→ **Exercise details**:
Lines from the one with "Given: Click ฿ 990 price of size 40 shoe" through the end of the records, and no others, are what the answer should contain, copied exactly; please keep pictures out.

→ **Exercise input**:
[Start of Attachment]

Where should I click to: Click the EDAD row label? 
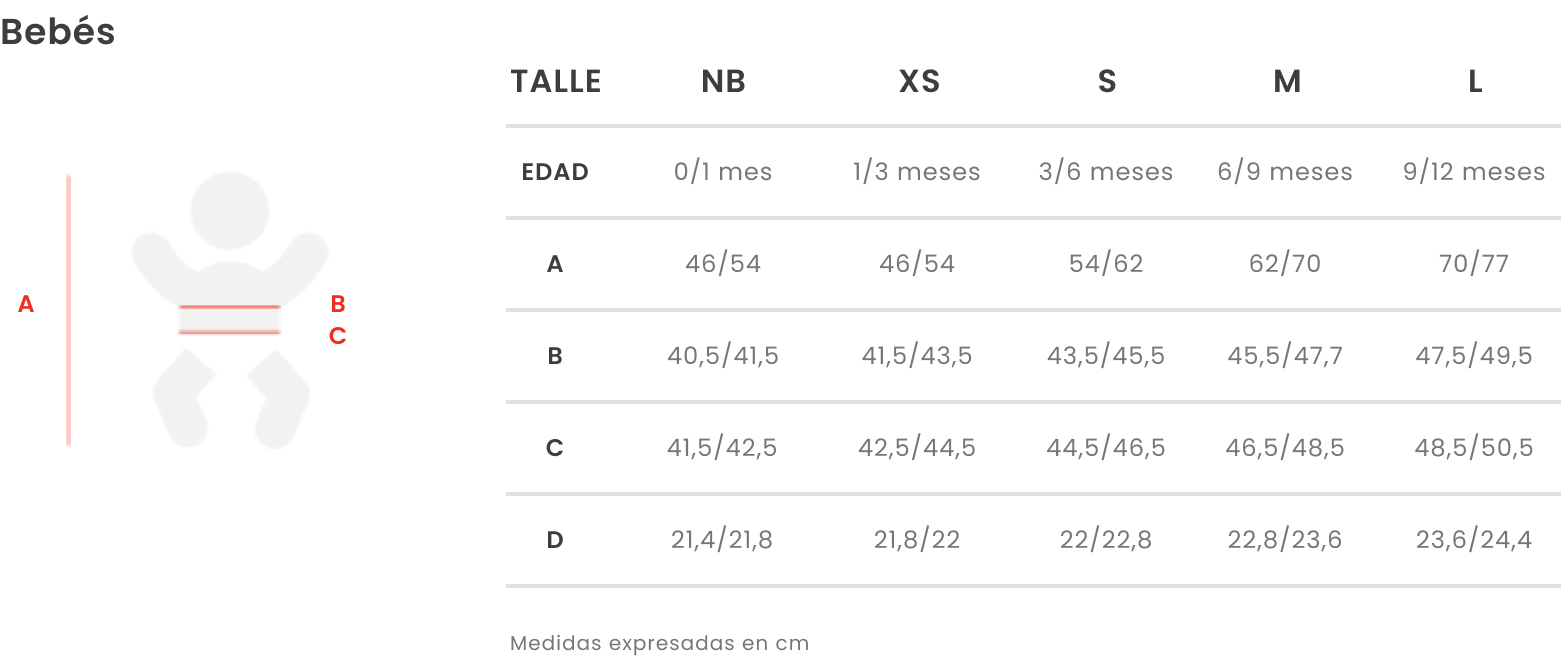coord(555,172)
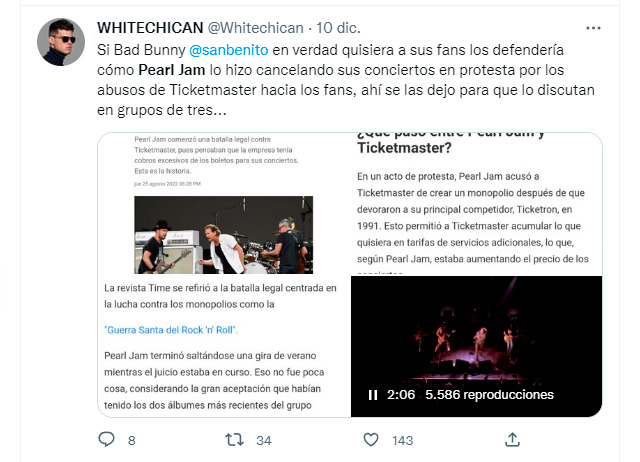The image size is (640, 462).
Task: Click the 5.586 reproducciones view count
Action: coord(489,395)
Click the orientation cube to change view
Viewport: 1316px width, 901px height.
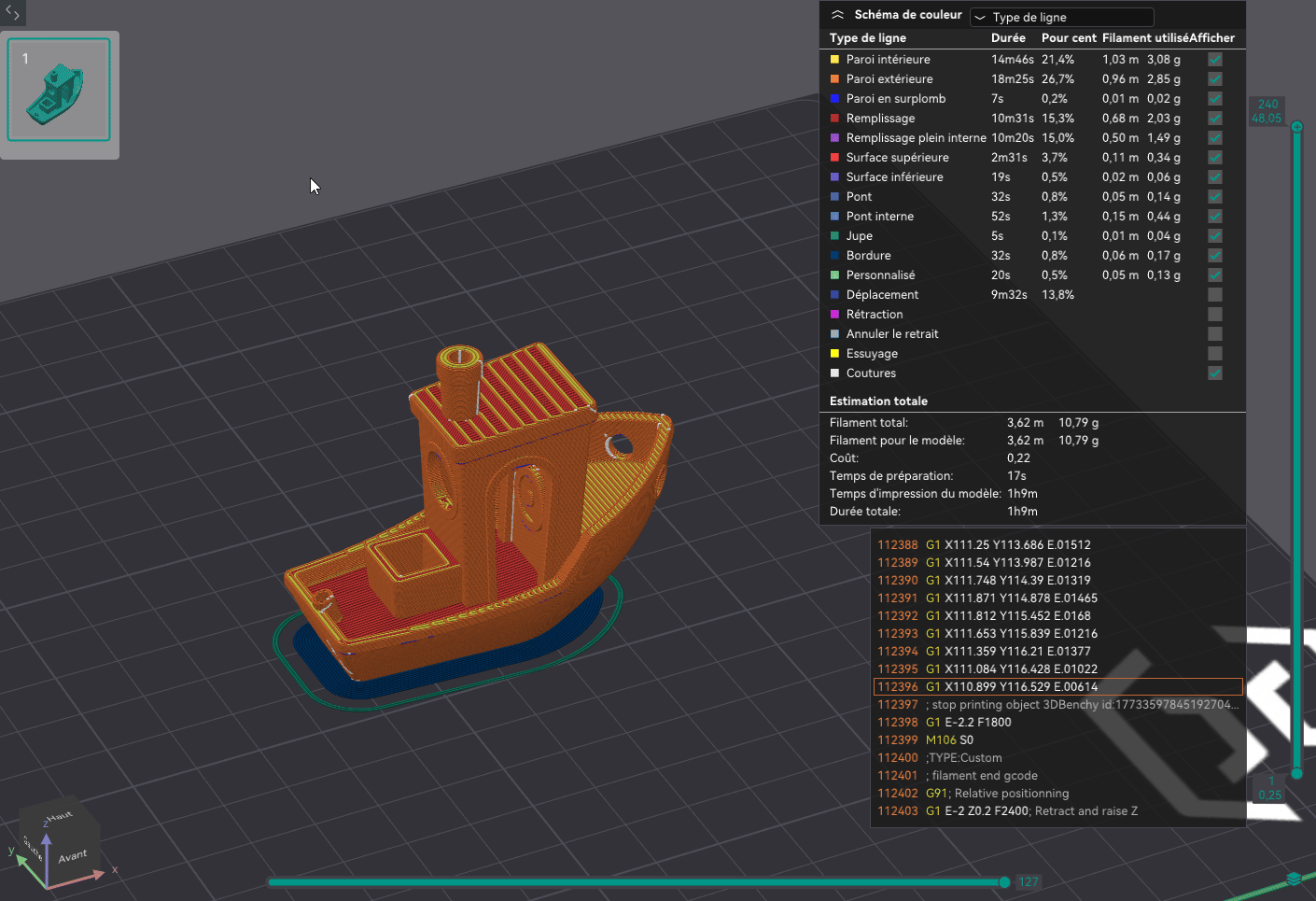(x=59, y=836)
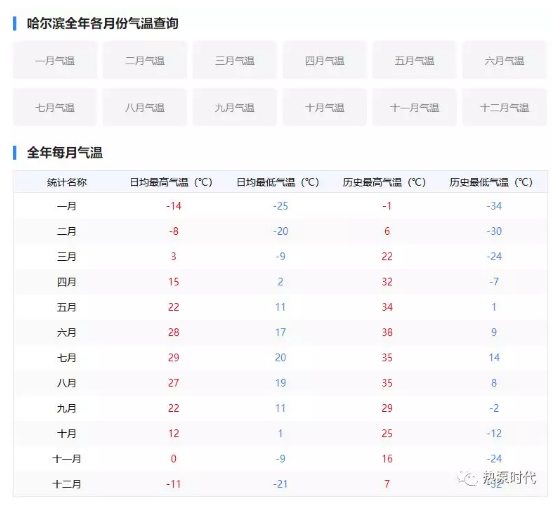Select the 二月气温 button
Screen dimensions: 560x506
point(145,60)
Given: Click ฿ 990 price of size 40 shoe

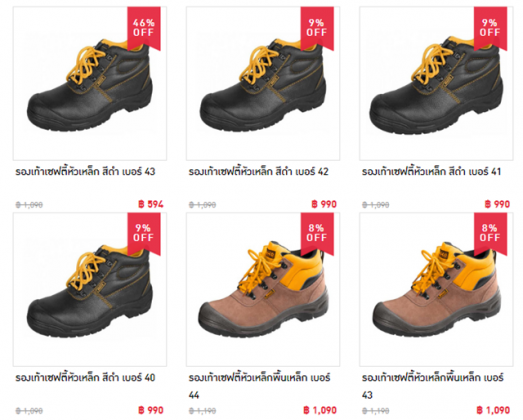Looking at the screenshot, I should [151, 410].
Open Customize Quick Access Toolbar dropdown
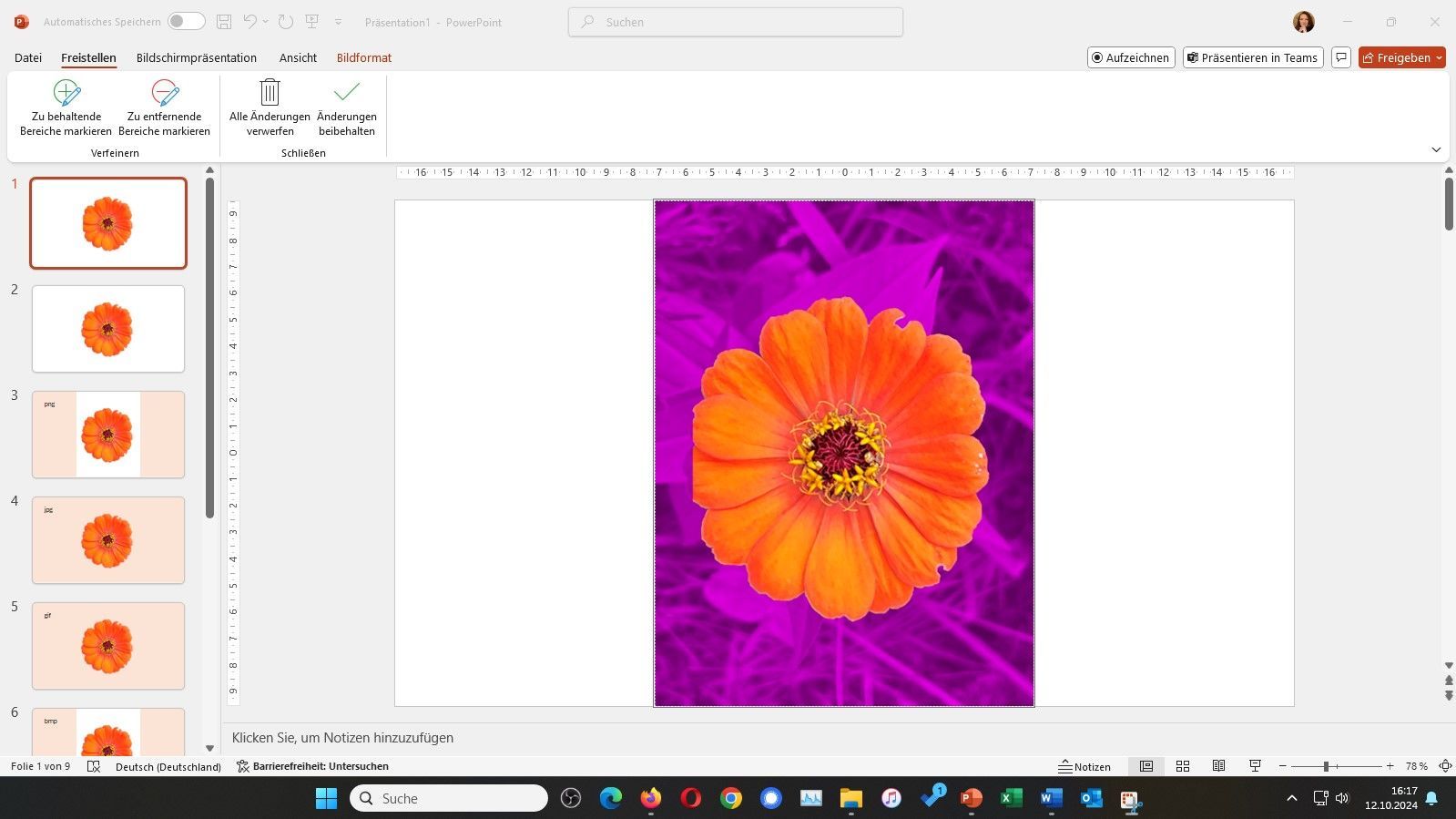Viewport: 1456px width, 819px height. click(338, 22)
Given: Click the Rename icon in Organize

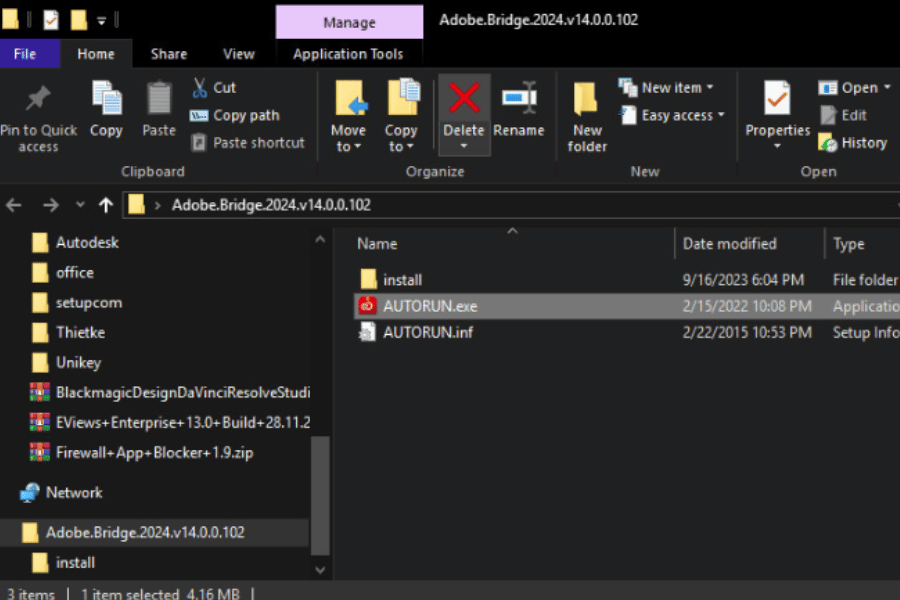Looking at the screenshot, I should [519, 99].
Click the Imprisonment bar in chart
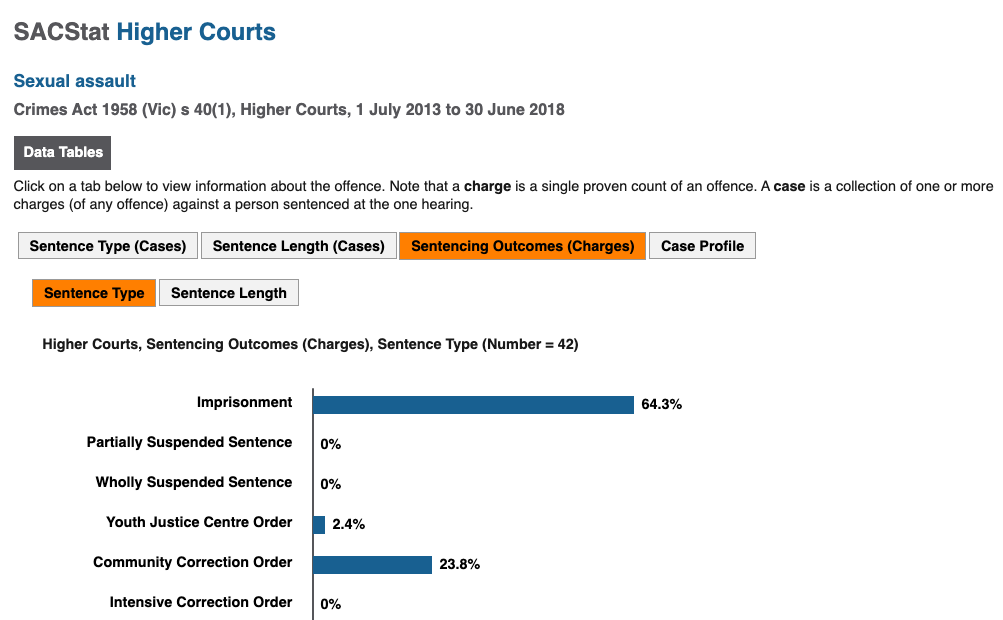1003x620 pixels. tap(473, 404)
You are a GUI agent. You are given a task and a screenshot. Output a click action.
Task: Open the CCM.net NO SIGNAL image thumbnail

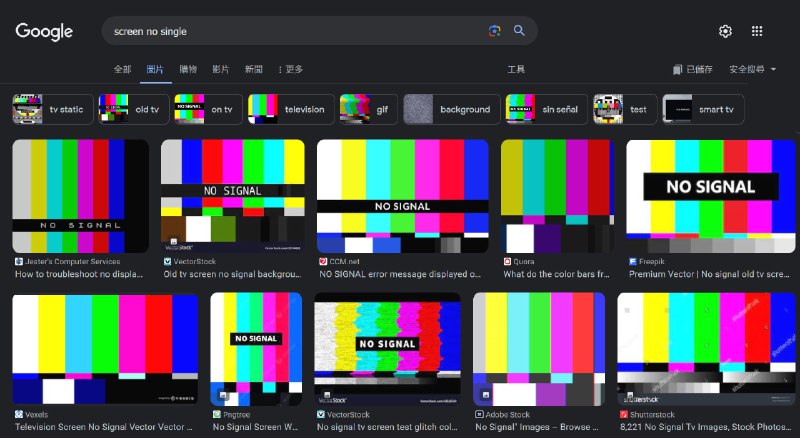point(402,196)
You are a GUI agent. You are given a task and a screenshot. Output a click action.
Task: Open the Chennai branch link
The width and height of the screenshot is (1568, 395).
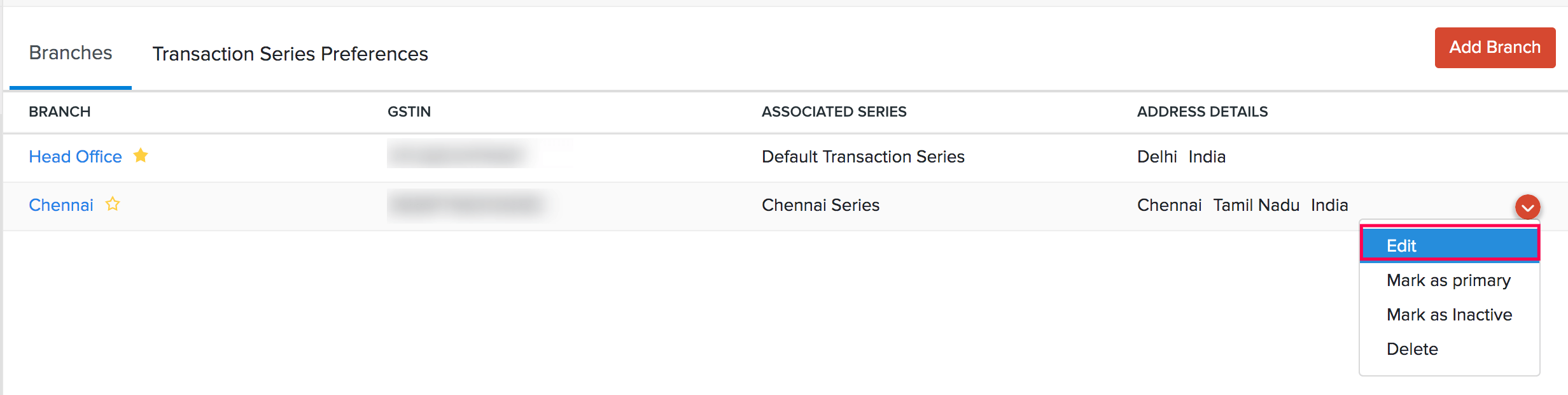point(61,205)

[End of Attachment]

→ **Expected answer**:
Given: Click ฿ 990 price of size 40 shoe

Looking at the screenshot, I should [151, 410].
Open Customize Quick Access Toolbar dropdown
Viewport: 1456px width, 819px height. click(338, 22)
Given: Click the Rename icon in Organize

Looking at the screenshot, I should [519, 99].
Click the Imprisonment bar in chart
1003x620 pixels. tap(473, 404)
You are a GUI agent. You are given a task and a screenshot. Output a click action.
Task: Open the CCM.net NO SIGNAL image thumbnail

point(402,196)
You are a GUI agent. You are given a task and a screenshot. Output a click action.
Task: Open the Chennai branch link
The width and height of the screenshot is (1568, 395).
point(61,205)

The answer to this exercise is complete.